Many theories have been proposed to understand the connection between heart conduction disease and COVID-19 vaccines. Common pathways thought to contribute to clinical arrhythmogenesis include hypoxia, electrolyte imbalance, myocardial injury, and cytokine or inflammatory storms (7). Congenital complete heart blocks (CCHB) are believed to originate from the inflammatory and fibrotic processes in fetal conduction tissues due to the deposition of maternal antibody immune complexes (anti-Ro and anti-La). Likewise, there is a possibility that the inactivated vaccine has a similar pathophysiological nature as CCHB in causing the AV block. However, this rationale is thought to cause transient AV blocks, which contradicts the non-transient nature of the AV block in the case we present (6).
In terms of the cytokine-mediated immune response, a previous article explored its connection to COVID-19 vaccine-induced myocarditis, representing a potential acquired cause of CCD characterized by inflammation and potential necrosis of the myocytes (8, 9). The article suggests that this reactogenicity is present in messenger RNA (mRNA) vaccines only, which could potentially explain our patient’s case. Conversely, some evidence suggests an association between non-mRNA vaccines, such as vector-based ones, and myocarditis. However, the mechanism behind these links lack a foundational understanding (10).

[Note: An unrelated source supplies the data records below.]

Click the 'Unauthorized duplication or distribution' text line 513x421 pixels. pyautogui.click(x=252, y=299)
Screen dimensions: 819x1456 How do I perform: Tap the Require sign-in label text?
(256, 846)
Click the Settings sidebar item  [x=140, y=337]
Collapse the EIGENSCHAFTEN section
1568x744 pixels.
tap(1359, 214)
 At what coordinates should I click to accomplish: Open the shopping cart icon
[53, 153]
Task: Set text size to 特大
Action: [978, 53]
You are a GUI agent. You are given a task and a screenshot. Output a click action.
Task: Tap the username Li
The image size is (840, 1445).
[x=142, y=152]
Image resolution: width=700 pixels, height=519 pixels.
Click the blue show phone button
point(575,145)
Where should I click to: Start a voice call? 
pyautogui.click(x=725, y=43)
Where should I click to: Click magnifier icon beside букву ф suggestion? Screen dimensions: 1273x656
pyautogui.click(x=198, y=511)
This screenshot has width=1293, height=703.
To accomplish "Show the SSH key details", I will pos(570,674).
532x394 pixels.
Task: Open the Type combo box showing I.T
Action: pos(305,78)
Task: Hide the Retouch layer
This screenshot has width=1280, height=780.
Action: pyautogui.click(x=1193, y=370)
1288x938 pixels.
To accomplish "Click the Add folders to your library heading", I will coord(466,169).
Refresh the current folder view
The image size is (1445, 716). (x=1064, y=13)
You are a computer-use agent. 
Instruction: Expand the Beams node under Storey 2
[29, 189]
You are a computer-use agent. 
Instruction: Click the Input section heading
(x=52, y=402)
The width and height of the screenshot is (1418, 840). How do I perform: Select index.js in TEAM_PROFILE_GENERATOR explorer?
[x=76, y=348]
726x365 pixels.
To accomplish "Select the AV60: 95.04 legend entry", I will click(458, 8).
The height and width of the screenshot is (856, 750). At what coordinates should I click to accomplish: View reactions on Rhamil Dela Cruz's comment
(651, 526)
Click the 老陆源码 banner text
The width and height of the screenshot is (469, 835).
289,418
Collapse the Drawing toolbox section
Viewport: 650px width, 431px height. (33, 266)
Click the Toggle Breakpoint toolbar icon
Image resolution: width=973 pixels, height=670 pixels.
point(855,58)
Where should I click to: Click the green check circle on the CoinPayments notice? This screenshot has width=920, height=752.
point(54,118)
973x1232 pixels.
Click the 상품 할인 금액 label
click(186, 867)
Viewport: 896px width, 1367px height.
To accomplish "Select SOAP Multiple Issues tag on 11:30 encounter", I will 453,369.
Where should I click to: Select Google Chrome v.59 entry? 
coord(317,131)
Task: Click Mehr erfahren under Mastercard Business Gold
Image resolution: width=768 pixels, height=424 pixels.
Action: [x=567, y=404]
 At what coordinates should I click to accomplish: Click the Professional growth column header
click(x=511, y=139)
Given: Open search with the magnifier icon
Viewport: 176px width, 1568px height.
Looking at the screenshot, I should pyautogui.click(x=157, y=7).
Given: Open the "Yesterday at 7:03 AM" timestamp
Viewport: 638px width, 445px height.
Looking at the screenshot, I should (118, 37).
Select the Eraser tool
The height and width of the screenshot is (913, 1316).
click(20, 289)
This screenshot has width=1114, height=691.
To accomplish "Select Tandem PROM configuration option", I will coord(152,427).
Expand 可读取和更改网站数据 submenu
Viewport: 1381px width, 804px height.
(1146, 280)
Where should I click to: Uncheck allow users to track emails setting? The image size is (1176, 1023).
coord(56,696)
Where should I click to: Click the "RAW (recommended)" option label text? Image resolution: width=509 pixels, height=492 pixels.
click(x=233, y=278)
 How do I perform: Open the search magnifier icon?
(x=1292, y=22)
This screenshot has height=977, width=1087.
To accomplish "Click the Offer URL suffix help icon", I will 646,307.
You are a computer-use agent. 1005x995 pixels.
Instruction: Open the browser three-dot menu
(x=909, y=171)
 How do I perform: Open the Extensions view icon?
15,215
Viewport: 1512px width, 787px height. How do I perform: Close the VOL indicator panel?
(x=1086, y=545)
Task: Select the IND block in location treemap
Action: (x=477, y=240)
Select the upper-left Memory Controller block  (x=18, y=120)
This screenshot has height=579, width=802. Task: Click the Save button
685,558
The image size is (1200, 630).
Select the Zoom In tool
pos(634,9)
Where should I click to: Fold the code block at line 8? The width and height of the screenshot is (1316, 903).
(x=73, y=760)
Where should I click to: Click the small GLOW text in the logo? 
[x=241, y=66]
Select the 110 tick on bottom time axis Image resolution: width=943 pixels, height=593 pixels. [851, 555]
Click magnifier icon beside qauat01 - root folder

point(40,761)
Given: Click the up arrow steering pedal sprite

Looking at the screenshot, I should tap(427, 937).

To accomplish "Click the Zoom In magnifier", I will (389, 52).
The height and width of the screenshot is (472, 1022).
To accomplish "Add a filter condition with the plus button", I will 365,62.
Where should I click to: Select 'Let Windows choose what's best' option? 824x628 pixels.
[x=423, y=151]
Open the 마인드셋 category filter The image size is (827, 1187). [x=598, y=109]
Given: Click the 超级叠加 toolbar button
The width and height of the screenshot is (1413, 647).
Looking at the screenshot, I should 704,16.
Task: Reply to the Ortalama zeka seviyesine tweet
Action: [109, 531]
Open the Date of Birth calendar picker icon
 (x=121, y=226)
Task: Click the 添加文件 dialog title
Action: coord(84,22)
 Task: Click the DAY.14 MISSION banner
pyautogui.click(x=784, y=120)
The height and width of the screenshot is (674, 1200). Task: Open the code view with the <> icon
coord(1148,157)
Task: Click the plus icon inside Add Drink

Recent literature aligns with our findings, reporting cardiac abnormalities following COVID-19 vaccination. In one case series, two elderly and one adult patients with no prior history of known underlying coronary pathologies presented with cardiovascular symptoms, coupled with biochemical and electrocardiographic findings of myocardial injury after receiving their first Pfizer-BioNTech COVID-19 shots (11). Another article reports similar findings in an elderly Caucasian patient after receiving his first Pfizer-BioNTech COVID-19 vaccine shot (3). Furthermore, cardiovascular complications are also possible, where one article reports similar findings in an elderly patient who, after receiving the COVID-19 BBIBP-CorV (Sino-pharm) vaccine, was also treated with permanent pacemaker implantation. This finding must be further investigated by comparing the nature and outcomes of different vaccines (6). Finally, to the best of our knowledge, no other articles report findings that revolve around conductive cardiac diseases manifesting after COVID-19 vaccine shots.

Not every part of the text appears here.